Iz Hesketh (born 22 September 1997), formerly known as Isaac Hesketh, is a British transgender actress and drag performer, best known on television for portraying Kitty Draper in long-running British soap opera Hollyoaks and Zee Malone in the 2026 miniseries Tip Toe On stage she has portrayed Margot in Legally Blonde at Regent's Park Open Air Theatre, originating the role of Pythio in Europe in Head Over Heels at the Hope Mill Theatre, Manchester and performing as her drag persona Seriah Sis.

==Career==
After graduating from Urdang Academy, Hesketh embarked on the UK/European Tour of The Book of Mormon in which she toured across five venues: Palace Theatre (Manchester), Theater 11 (Zürich), Sunderland Empire, Bristol Hippodrome, and Birmingham Hippodrome from June 2019 to March 2020 when the tour was interrupted by the COVID-19 pandemic. During the COVID-19 lockdown, Hesketh participated in (as her drag persona Seriah Sis) and won an online social media drag competition titled 'Lockdown Legends' hosted by Tia Kofi (her drag mother).

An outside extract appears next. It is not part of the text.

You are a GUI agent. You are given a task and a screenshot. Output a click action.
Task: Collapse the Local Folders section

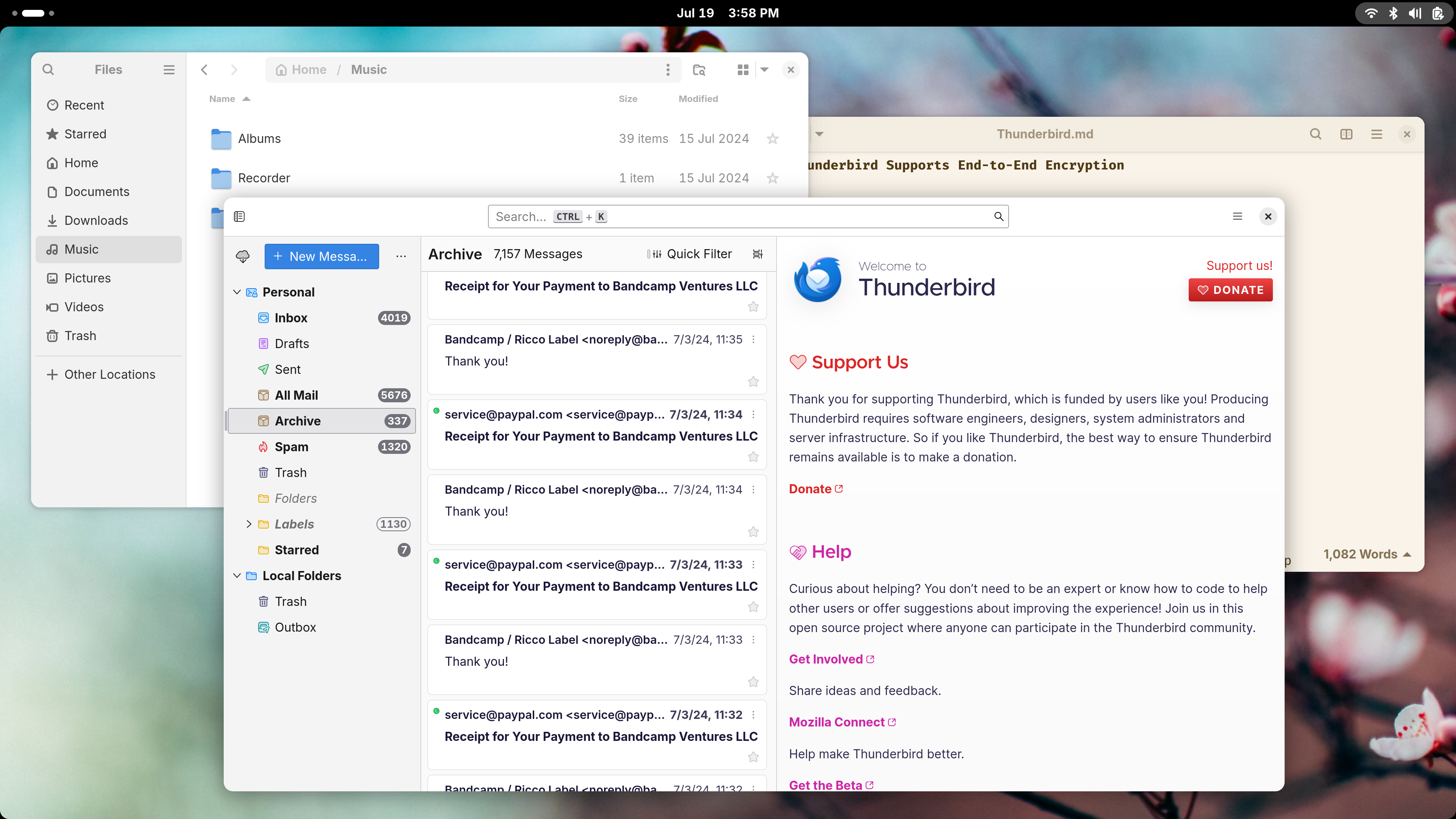(237, 575)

In 2020, Hesketh appeared in the ensemble cast of the musical Rent at the Hope Mill Theatre in Manchester. for the upcoming revival of Rent at the Hope Mill Theatre in Manchester, which included Hesketh as a featured ensemble member. After opening in November 2020, the production had to close after five performances due to a newly imposed lockdown. However, online performances ran from 27 November to 20 December 2020 on the Hope Mill Theatre website. The show returned again to the Hope Mill Theatre in Summer 2021, with Hesketh also returning as a featured ensemble and alternate Angel for this iteration of the production.

In 2022, Hesketh played Margot in the revival of the musical Legally Blonde at Regent's Park Open Air Theatre. This marked the first time Margot was played by a trans non-binary actor in a professional capacity. In an interview with media outlet PinkNews Hesketh said "I can't quite put into words how grateful I am to be taking this huge step in musical theatre history". The production ran from May–July 2022.

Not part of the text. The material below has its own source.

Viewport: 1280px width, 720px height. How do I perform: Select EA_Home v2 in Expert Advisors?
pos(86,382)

In 2023, Hesketh appeared in the jukebox musical Head Over Heels, based on the music of The Go-Go's, as the principal character Pythio, an oracle to the fictional kingdom of Arcadia. The production ran from 26 January to 4 March 2023.

Later that year, Hesketh appeared in a new Weimar#Weimar Republic-era Berlin musical Fury and Elysium at The Other Palace, playing Anita Berber. The production ran for two weeks in June 2023.

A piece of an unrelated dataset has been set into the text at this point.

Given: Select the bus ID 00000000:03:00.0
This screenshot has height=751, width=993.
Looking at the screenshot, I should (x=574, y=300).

Hesketh also features on the live cast recording of Olivier-nominated autobiographical play My Son's a Queer (but What Can You Do?) and participated in the West End LIVE performance.

In January 2024, it was announced via the official Hollyoaks social media channels and Hesketh's Instagram that she would star as Kitty Draper in long-running British soap opera Hollyoaks. In March of that same year, Hesketh announced her role as Valerian in the British historical adventure television series Renegade Nell on Disney+. She was the first person to portray a non-binary character in a Disney live action series.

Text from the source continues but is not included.